As Mirkos and I neared the end of our ride one afternoon, I noticed a skunk waddling his way toward the arena. Although I was debating continuing our ride a little longer, that clinched my decision to stop for the day.
I constantly glanced over my shoulder and peered out from the stall doorway while untacking Mirkos, afraid that the intruder would attack after being discovered. Images of what would happen if we were to be sprayed flashed before my eyes, but the animal did not come for us. Then it hit me–I had to pass the stall to put away the tack and get Mirkos’ dinner. I quietly inched my way toward the feed room and peeked into the stall that had been occupied by the trespasser, my heart racing. But the skunk was gone. I breathed a sigh of relief and mustered up the courage to check every other stall in the barn. He had vanished completely. I was still on guard as I went to get Mirkos’ feed, waiting for the skunk to jump out from a dark corner.

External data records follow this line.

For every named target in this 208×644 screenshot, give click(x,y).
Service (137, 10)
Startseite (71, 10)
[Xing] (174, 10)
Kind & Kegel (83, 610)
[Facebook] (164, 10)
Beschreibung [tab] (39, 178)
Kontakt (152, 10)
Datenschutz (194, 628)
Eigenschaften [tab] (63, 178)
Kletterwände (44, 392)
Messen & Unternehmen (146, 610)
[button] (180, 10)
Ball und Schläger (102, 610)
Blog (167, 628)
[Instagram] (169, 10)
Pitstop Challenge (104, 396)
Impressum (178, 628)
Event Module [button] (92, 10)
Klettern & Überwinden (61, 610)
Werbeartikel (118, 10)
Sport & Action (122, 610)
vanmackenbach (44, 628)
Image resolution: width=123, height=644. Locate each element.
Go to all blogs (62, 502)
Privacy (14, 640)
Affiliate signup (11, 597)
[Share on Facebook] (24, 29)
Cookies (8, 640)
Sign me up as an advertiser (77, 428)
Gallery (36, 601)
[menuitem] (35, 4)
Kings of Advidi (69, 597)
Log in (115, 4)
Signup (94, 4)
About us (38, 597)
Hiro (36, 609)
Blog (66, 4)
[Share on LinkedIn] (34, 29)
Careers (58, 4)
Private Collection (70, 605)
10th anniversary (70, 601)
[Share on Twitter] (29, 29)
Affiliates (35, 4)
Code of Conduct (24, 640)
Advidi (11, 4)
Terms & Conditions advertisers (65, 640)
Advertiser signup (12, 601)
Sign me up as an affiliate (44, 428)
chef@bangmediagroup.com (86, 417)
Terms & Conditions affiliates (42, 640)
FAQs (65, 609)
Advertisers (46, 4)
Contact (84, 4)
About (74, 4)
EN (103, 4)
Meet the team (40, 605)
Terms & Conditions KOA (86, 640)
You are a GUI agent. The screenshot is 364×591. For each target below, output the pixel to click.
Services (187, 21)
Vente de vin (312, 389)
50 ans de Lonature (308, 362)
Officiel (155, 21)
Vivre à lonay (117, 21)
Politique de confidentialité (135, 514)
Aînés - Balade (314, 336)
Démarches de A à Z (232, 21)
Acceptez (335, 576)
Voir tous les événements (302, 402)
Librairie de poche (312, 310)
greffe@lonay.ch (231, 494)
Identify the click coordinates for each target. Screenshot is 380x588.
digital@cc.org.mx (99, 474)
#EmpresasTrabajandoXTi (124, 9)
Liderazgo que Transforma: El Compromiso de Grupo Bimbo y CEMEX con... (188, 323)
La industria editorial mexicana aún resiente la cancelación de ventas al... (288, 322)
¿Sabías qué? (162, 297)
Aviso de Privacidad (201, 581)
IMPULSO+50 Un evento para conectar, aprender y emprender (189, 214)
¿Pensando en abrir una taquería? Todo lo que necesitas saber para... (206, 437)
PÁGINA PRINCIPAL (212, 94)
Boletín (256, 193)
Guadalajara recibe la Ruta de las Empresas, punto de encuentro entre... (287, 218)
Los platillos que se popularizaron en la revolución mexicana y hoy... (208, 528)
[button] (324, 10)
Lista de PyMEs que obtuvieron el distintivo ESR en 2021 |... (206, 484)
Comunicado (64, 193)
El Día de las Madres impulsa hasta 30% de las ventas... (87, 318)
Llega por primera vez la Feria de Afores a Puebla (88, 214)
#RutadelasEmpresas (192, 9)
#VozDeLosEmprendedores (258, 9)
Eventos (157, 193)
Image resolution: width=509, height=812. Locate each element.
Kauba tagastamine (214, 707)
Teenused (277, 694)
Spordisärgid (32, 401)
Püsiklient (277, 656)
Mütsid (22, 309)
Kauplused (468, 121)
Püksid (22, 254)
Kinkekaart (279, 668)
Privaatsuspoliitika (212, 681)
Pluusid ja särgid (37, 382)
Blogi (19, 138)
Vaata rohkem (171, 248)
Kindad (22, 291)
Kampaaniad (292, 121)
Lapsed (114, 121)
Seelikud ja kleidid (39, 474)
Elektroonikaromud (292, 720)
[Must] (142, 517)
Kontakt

I don’t know where he went, but I did not see the skunk again that afternoon. However, as I drove away from the barn, I spotted three baby skunks near the garbage can that sat right outside the doorway of the house where one of the barn workers lives. I honked my horn in hopes that the guy would come to the door, but when he didn’t, I resolved to put myself in the line of fire to save someone else. As I approached the front door, the young pollutants scurried into a drain, but I could still see them watching me. They were adorable, obviously a ploy to lure unsuspecting prey. I worried that mom would lurch from the bushes to attack, but she must have been away gathering food for her offspring. I knocked on the door, but no one came, so I ran for the cover of my car and dialed the barn manager to alert him of my experiences. The next day there were trap-and-release cages set up in the barn. The skunks have been elusive to this day, likely waiting for us humans to get comfortable before they strike again.